━━━ THE INPUT ━━━
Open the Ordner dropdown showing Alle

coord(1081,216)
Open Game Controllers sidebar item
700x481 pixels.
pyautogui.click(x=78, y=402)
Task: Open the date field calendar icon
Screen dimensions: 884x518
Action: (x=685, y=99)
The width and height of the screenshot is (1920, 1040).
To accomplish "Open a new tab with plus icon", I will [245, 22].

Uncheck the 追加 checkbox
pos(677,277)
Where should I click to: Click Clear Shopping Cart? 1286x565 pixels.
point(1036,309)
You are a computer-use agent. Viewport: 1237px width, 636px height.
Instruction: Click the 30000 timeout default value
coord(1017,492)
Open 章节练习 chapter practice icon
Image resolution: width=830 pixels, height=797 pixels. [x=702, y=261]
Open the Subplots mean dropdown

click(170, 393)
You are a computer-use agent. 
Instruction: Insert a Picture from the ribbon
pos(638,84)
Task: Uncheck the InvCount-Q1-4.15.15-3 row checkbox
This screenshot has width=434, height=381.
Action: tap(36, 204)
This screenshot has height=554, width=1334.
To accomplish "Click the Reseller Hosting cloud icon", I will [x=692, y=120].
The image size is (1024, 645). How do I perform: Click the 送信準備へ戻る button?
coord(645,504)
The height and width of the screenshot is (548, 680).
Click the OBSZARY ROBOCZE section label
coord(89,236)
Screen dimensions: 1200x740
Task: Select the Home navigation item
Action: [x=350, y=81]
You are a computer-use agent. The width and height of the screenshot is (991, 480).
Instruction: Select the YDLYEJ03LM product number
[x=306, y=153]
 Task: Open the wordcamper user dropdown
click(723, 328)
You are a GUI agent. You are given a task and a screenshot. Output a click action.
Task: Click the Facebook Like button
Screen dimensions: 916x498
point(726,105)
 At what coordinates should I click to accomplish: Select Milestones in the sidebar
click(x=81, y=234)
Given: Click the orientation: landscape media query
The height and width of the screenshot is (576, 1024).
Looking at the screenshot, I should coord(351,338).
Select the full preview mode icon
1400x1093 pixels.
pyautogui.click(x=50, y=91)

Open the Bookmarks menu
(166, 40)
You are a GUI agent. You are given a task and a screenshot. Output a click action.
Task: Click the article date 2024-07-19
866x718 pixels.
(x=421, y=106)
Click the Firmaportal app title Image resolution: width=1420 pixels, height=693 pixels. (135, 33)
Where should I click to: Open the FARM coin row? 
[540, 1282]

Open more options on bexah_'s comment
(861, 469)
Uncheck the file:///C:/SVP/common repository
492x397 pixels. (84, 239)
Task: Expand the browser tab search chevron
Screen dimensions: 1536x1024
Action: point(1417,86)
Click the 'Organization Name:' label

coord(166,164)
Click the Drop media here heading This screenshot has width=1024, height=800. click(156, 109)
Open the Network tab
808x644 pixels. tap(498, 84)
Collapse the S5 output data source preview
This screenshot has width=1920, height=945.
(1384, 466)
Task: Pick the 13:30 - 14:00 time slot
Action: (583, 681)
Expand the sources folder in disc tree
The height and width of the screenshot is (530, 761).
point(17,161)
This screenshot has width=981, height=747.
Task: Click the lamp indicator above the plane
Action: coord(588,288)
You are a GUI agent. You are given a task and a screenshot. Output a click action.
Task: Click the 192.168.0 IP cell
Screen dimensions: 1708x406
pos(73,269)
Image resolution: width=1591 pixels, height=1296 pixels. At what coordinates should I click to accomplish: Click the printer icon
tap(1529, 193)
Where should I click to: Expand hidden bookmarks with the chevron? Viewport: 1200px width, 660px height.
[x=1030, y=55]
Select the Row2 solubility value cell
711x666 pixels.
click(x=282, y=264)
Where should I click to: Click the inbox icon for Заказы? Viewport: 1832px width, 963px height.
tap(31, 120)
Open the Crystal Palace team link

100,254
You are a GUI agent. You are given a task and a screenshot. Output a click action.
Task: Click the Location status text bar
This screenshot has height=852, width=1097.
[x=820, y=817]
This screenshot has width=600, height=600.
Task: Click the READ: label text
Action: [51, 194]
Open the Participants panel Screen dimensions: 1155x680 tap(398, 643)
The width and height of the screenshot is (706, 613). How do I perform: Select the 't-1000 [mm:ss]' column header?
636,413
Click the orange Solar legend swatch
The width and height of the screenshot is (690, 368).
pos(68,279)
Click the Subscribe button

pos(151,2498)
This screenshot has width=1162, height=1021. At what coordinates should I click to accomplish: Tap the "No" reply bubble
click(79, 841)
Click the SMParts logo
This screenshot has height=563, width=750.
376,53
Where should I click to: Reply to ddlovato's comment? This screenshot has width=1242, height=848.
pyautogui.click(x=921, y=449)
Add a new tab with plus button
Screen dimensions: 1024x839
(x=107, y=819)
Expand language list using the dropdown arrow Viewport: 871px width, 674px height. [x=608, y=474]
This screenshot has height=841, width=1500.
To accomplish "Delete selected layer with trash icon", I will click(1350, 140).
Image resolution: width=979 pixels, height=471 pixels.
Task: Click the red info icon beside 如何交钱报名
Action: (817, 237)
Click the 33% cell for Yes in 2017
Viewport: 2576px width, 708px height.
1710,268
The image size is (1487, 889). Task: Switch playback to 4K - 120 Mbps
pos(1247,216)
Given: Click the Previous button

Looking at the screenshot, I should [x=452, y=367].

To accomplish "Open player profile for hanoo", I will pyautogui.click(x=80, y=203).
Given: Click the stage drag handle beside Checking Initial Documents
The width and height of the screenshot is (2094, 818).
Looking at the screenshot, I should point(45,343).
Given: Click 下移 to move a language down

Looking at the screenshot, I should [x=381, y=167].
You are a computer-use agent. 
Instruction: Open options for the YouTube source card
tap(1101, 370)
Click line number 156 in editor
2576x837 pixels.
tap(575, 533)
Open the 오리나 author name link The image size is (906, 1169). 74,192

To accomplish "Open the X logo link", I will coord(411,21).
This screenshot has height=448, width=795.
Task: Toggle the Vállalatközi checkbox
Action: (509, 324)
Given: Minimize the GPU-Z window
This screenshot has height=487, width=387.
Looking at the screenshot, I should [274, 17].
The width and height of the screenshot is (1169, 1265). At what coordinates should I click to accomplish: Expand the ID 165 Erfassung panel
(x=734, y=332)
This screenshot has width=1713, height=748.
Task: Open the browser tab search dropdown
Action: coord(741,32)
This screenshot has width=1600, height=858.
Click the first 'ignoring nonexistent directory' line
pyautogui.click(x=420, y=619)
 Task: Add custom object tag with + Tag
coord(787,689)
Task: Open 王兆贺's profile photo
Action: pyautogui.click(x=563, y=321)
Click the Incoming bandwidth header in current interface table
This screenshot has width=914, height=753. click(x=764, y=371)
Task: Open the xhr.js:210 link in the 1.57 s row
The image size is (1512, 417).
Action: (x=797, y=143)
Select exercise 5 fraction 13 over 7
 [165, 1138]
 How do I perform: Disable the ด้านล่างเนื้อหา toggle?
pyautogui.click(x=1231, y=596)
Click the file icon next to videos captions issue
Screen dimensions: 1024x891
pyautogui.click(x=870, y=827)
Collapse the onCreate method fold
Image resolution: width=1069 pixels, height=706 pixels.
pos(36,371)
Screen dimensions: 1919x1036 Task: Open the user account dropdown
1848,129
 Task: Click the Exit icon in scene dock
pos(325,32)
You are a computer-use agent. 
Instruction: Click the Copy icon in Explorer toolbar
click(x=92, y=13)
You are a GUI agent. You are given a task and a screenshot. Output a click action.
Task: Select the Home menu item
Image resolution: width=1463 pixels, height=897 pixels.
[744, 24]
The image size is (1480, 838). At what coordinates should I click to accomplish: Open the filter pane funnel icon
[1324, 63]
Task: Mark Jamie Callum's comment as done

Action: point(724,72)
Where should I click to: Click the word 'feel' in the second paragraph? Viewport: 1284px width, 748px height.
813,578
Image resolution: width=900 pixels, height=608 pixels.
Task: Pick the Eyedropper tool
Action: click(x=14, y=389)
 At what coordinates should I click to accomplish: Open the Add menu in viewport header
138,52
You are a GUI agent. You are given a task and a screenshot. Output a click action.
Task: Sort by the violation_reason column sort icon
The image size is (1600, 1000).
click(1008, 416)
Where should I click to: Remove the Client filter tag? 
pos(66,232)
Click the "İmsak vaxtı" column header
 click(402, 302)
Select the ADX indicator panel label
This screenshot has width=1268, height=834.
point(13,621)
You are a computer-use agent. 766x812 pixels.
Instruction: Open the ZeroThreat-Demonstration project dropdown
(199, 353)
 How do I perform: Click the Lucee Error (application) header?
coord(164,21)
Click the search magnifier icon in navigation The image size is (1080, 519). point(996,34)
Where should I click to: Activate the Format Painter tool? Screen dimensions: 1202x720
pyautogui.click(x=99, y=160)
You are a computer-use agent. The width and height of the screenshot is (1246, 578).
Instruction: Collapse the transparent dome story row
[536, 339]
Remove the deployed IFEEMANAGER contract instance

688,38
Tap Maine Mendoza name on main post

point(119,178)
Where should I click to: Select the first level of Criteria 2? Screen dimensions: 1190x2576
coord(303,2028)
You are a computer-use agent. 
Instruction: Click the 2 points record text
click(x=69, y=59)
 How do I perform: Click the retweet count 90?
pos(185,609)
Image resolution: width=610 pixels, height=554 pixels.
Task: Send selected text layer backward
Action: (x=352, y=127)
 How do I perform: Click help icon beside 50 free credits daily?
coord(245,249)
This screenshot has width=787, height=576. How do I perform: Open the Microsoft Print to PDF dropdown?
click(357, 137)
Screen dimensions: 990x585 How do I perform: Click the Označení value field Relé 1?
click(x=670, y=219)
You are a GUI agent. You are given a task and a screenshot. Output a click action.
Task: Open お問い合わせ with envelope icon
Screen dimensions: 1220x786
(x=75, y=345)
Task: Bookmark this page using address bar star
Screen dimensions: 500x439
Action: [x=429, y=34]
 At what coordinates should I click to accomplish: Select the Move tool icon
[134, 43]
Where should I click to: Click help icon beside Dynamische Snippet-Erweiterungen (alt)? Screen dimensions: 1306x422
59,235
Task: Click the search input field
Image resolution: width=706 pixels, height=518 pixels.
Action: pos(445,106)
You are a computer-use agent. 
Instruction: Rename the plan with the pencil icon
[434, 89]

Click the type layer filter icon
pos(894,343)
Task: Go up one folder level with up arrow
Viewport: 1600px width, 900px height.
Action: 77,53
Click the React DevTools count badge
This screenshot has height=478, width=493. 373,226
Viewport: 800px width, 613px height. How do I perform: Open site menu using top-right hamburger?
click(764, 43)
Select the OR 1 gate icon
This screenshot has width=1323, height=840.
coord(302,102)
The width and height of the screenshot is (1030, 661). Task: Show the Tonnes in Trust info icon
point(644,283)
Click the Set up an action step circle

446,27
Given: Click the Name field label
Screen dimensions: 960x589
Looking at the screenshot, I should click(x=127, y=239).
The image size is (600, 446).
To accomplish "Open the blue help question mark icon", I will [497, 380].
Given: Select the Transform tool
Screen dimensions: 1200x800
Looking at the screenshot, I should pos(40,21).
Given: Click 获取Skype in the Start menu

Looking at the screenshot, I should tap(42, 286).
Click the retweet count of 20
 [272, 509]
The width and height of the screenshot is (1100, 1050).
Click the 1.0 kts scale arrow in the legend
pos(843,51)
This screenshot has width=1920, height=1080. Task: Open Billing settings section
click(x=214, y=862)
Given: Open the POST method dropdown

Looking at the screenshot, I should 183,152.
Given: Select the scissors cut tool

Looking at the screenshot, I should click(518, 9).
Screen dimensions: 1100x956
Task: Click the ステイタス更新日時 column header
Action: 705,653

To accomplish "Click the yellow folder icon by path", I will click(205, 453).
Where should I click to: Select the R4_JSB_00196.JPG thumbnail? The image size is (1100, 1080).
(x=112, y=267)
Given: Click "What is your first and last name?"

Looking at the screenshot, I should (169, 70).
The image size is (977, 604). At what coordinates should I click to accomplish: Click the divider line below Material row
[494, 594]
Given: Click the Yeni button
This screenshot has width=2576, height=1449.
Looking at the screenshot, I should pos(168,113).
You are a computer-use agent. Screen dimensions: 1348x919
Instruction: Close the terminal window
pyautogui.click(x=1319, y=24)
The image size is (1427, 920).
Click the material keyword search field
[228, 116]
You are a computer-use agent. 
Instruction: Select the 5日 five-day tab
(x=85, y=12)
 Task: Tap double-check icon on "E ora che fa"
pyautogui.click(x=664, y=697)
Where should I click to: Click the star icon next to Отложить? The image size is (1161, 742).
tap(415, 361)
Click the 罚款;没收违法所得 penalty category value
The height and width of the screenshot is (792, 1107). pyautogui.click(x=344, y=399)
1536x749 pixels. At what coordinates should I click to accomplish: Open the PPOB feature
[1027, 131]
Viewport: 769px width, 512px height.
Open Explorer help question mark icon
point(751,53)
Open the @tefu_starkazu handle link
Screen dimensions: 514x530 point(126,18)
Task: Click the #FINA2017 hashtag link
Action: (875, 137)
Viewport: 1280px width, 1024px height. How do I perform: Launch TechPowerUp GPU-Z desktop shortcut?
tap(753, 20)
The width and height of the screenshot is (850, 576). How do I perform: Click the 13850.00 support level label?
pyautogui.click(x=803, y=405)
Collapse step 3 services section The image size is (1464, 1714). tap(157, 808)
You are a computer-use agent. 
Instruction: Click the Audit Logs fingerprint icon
━━━
WHAT TO DO
Report each line of the data in which "media" occurs.

EXERCISE RESULT
Given: Click the orientation: landscape media query
Click the Drop media here heading This screenshot has width=1024, height=800. click(156, 109)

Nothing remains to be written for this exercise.